[Swan] uncrustify vs. DBG

D. Hugh Redelmeier hugh at mimosa.com
Tue May 28 21:01:12 EEST 2013


The C preprocessor is a magical monster.  It makes things very difficult 
or impossible for programs that try to understand C source code.  C macros 
and conditional compilation can cut across grammatical structures.

The *swan DBG macro takes a sequence of C statements as its second, as 
long as no comma appears "at the top level".

Here's the definition:
	#define DBG(cond, action)   do { if (DBGP(cond)) { action ; } } while (0)

The "do ... while (0)" is to prevent surprises, just the way the body of
a function-like macro should be wrapped in ( ).  Why not the simpler { }?  
Because this would not work

	if (....)
		DBG(...);
	else
		...


Notice the way the "action" parameter is used.  It can be a sequence of 
statements, and the last one need not end with ";" because that is 
supplied.

Uncrustify doesn't understand all invocations of DBG in *swan.

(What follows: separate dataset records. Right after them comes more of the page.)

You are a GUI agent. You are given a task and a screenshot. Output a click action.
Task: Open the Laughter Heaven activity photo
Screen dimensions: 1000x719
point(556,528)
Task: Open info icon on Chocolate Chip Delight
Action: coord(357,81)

I've found a compromise that seems like reasonable coding style and that 
uncrustify understands:
	In each case where the action is more complicated than a simple 
	statement, put braces around it.

It turns out that only some of these examples confuse uncrustify, but I 
think applying this simple rule universally would be good.

I suggest that we adopt this style rule.  Unfortunately, we don't have a 
tool to enforce this (i.e. warn when we break the rule).